Today, comparatively speaking, the advisor’s task is notably more involved: Helping clients to choose appropriate accounts and understand their mechanics and knowing whether or not clients should take Canada Pension Plan (CPP) payments and draw down assets without triggering Old Age Security (OAS) claw backs were two examples. Business owners also routinely seek help from their advisors with succession planning and advanced tax strategies are necessary to help clients keep cottages in the family.
“The process gets to a point where you really want to make sure you actually choose your clients,” says Jonathan Durocher, president of National Bank Financial Wealth Management of the know-your-client process and other related facets. As investors become more informed too, the experts add, expectations also change.
Preferences can’t be generalized by generation, either. McNally points out that three different Gen Z clients can think about investing in wildly different ways. Across the board, however, generations of clients do appear to want an omni-channel experience. “I think we need to get a lot better at being comfortable in that digital world (podcasts, YouTube and TikTok) because they expect it. And we need to be able to change really quickly because the pace that they’re changing at is really, really fast,” she says.
Developing talent was brought forth as one solution to the communication gap which might exist between prospective clients and older advisors.
“Every generation is going to have their own perspective. I think the best way to actually do a good job is to ensure that we have a different generation of advisors that are able to cater to that reality. That’s what we’ve been doing with a good amount of success,” Durocher says.
Riley Etheridge Jr., president of North American wealth management client group with Capital Group says he is also encouraged by programs in the United States, where he says the average advisor is even older than in Canada. “I’m super excited to see the university programs that are growing around financial planning in places like Texas Tech and the University of Georgia and Kansas State University. There are 200 to 300 students in those programs that are going to graduate with the academic requirement to be certified financial planners. They’ll give advice to our kids.”
Returning to the problem where advisors need to make tradeoffs about the clients they serve, a trend which puts smaller balance-holding clients at risk of being left behind, Durocher points out that technology can help.
“There is that risk for smaller balances out there. It’s up to us as an industry to pick them up and not leave them behind. It’s something I think we’ve got to keep pushing for as an industry – to be better there,” he adds.
Financial planning tools developed for larger clients are now being used to serve smaller investors, as well. “We are in the middle of a big digital transformation. And really, the goal is that advisors become more productive, that they’re spending more time with their clients,” says Brittany Bascom, head of platform and product with Manulife Securities, who adds that compliance supervision also becomes easier with this investment in technology.
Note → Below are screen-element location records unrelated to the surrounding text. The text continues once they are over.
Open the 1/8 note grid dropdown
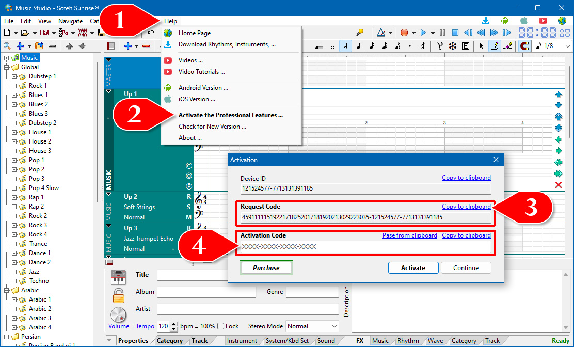pos(552,46)
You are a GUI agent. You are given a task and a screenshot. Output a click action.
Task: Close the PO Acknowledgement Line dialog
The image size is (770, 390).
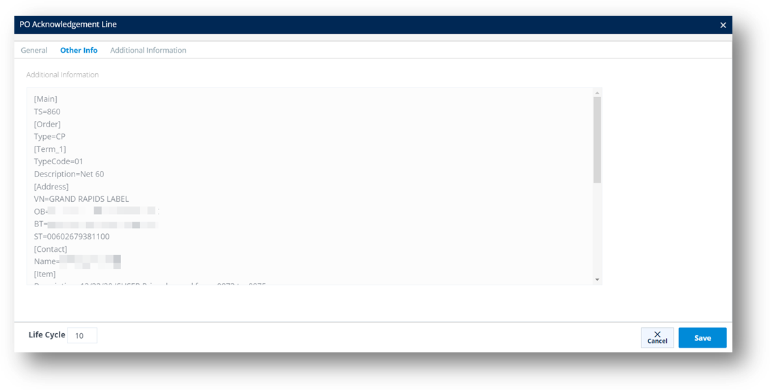click(723, 25)
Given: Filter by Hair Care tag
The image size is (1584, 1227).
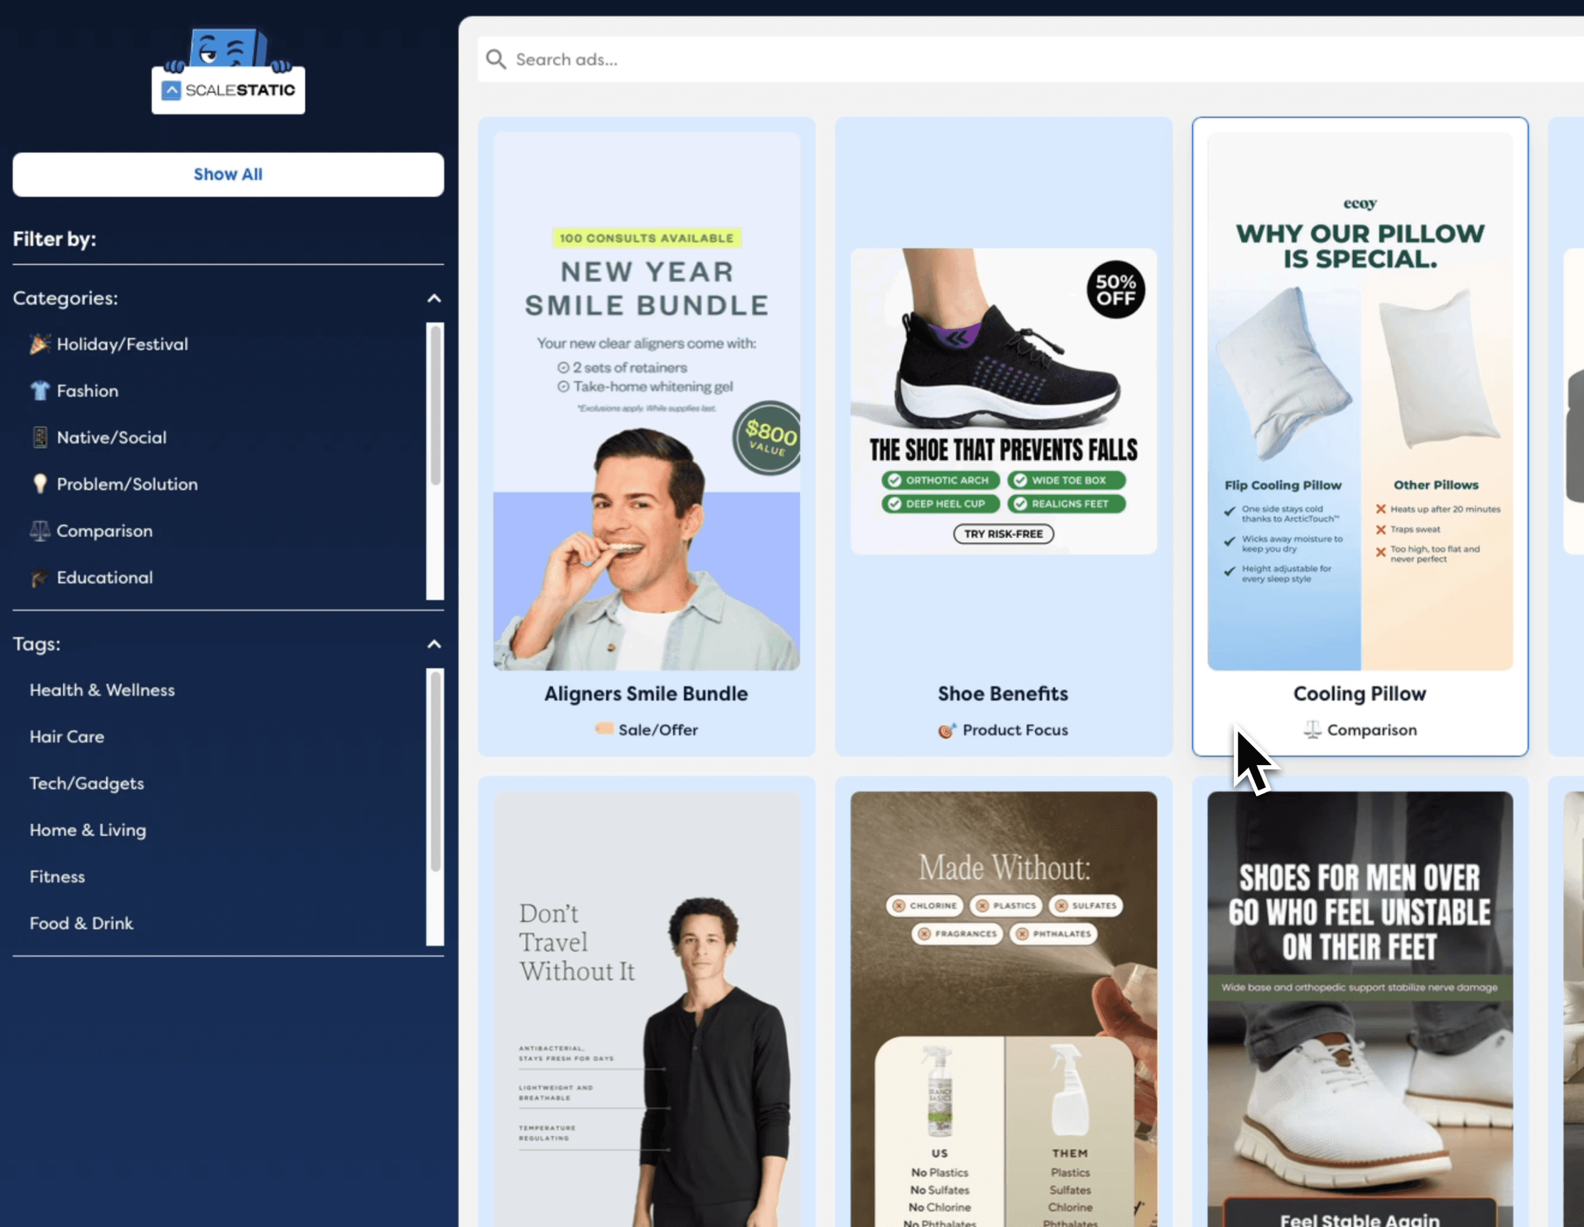Looking at the screenshot, I should (x=67, y=737).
“What I’m noticing with advisors, when it comes to the regulation, those who are embracing it, they’re winning,” says Bascom. “They’re building better relationships. Those advisor books are growing.”
Going forward, McNally says one of the relatively near-term challenges advisors will face is the prospect of bringing clients back to the discipline of long-term investing.
“I think a lot of long-term investors have become short term investors recently,” she says. “I think it’s become much harder for advisors to have the conversation about staying invested long-term when GIC rates are getting five per cent or higher. It’s been a lot easier to sit back and sell that GIC.”
She says shifting this conversation has become a priority for the firm.
“I think over the next couple of years, especially as rates start to come back down, we’re going to have to restart those conversations with investors about thinking about their medium-term goals and long-term goals and moving them out of cash,” she adds. “History shows that investors are not very good at timing that and getting back in at the right time. I think that’s one of the things that we’re going to be spending time on in the next few years.”